The Pucci of Pitigliano family (Pucci di Pitigliano), is the only cadet branch of the Florentine House of Pucci, originating in 1607. The head of the house traditionally bears the title of Count of Pitigliano.

== History ==
After Pitigliano and its surrounding territories had long been ruled by the Orsini family, the County of Pitigliano was definitively sold on 9 June 1604 to Ferdinando I de' Medici, Grand Duke of Tuscany. The sale was made by Giannantonio Orsini, son of Count Alessandro, in order to settle significant debts. In exchange, the Orsini received the marquisate of Monte San Savino.

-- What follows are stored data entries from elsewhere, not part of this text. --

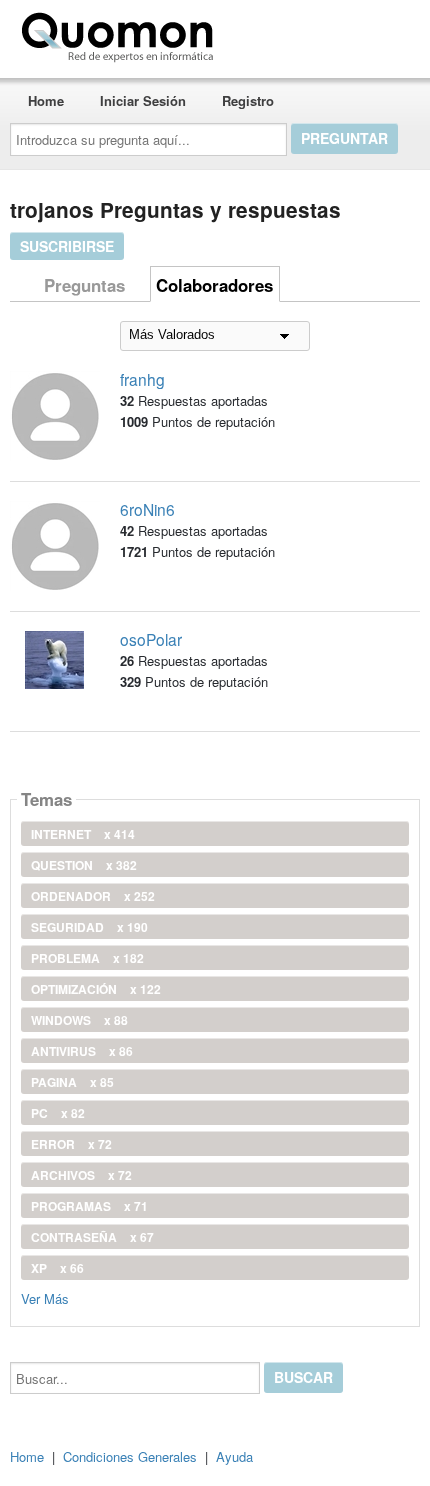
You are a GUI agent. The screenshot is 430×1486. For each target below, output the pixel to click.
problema (87, 958)
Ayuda (234, 1456)
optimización (96, 989)
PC (58, 1113)
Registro (248, 100)
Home (46, 100)
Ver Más (45, 1297)
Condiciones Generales (130, 1456)
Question (84, 865)
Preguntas (84, 285)
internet (83, 834)
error (71, 1144)
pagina (72, 1082)
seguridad (89, 927)
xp (57, 1268)
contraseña (92, 1237)
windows (79, 1020)
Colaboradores (214, 285)
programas (89, 1206)
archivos (81, 1175)
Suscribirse (67, 246)
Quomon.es (284, 33)
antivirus (82, 1051)
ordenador (93, 896)
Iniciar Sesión (143, 100)
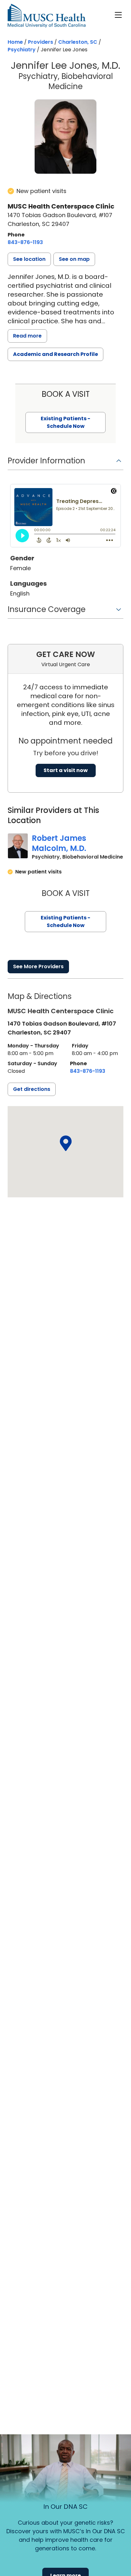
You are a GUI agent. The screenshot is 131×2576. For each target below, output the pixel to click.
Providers (40, 42)
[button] (29, 259)
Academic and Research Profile (55, 354)
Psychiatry (22, 49)
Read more (27, 335)
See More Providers (38, 966)
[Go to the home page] (47, 16)
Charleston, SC (77, 42)
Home (15, 42)
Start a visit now (66, 770)
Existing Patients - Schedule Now (65, 921)
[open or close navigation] (118, 15)
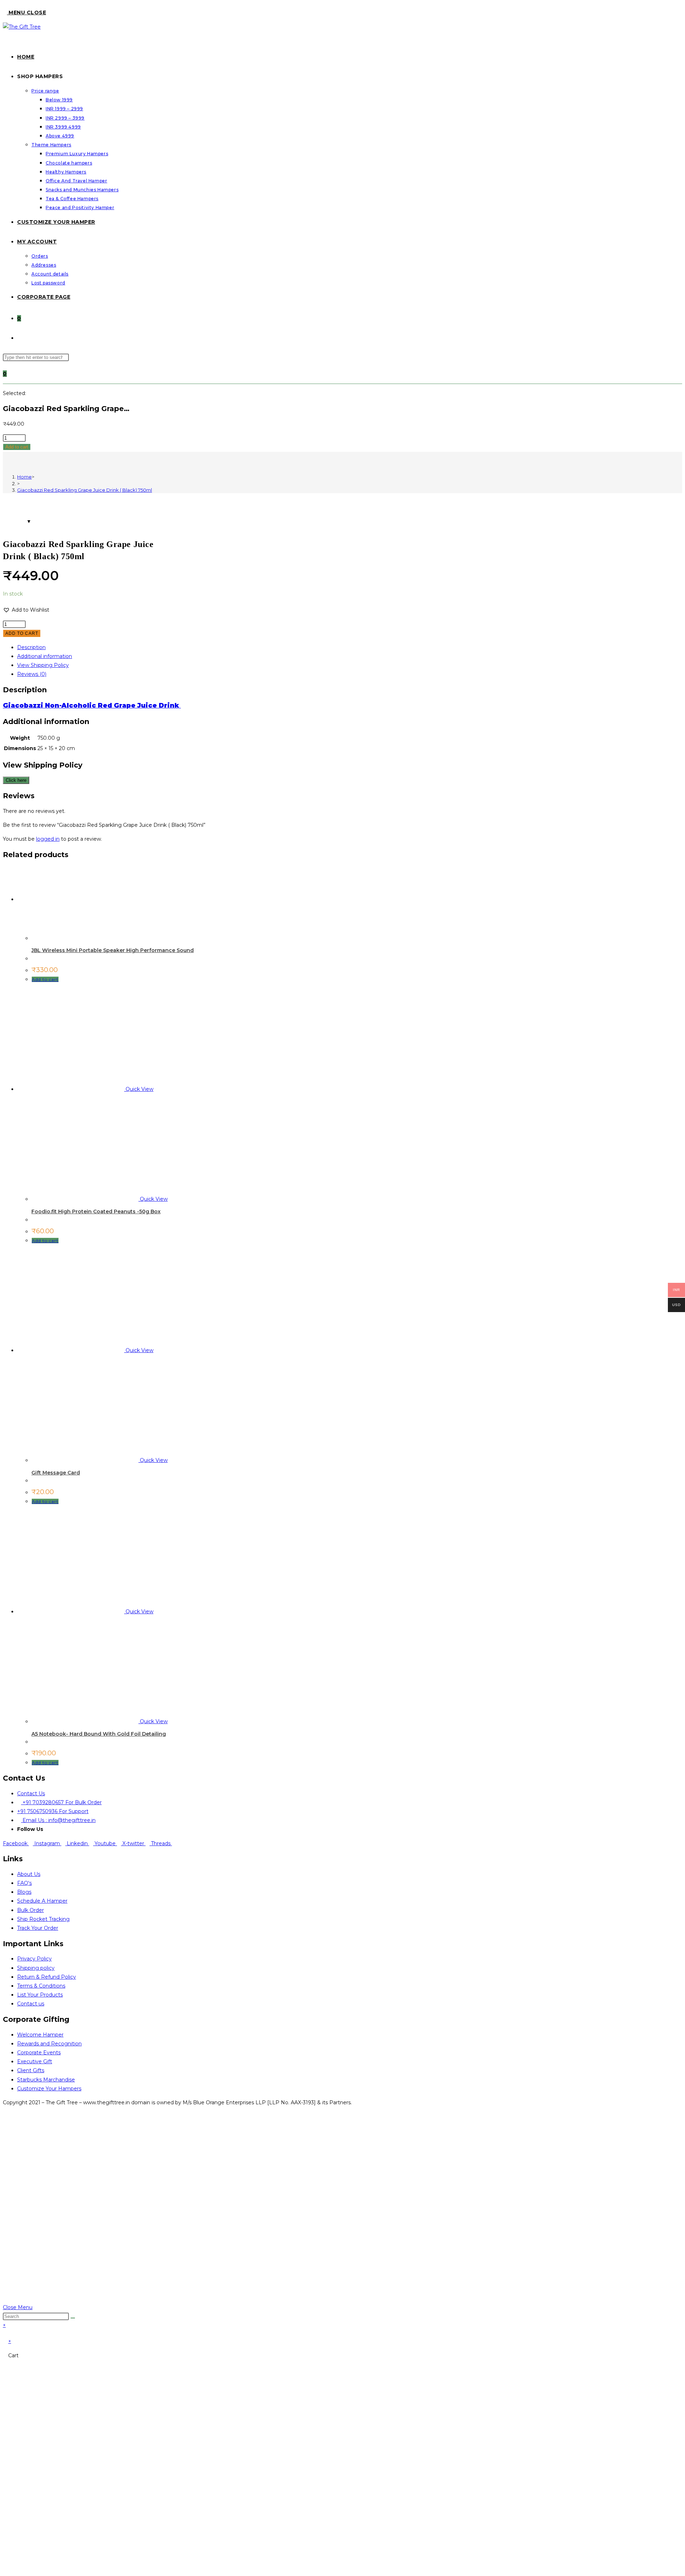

In 1607, Ersilia Orsini, sister of Count Giannantonio, married Lorenzo Pucci, a member of the Florentine noble family Pucci. The marriage had the implicit aim of preserving the cultural legacy and traditions associated with the Orsini lineage, which had governed Pitigliano for nearly two centuries. By marrying into the Pucci family, Ersilia sought to maintain the prestige and continuity of the Orsini heritage while linking it to another influential Tuscan noble house.

From this union emerged the cadet branch known as the Pucci of Pitigliano. Although the title of Count of Pitigliano had ceased to exist as a formal territorial dignity after the Medici acquisition, family tradition maintained that the title would be symbolically borne by the eldest male heir of the line.

== Present day ==
According to the 26th edition (2020) of the Yearbook of the Italian Nobility (Libro d'oro della nobiltà italiana), the Pucci family continues to claim the historical title of Count of Pitigliano. The title, although no longer connected to a territorial jurisdiction, has been transmitted within the family as a traditional and symbolic designation across generations.

The last descendant of the branch for whom references exist was the Count Gerino Pucci born in 1907, though information regarding his later life and lineage remains uncertain.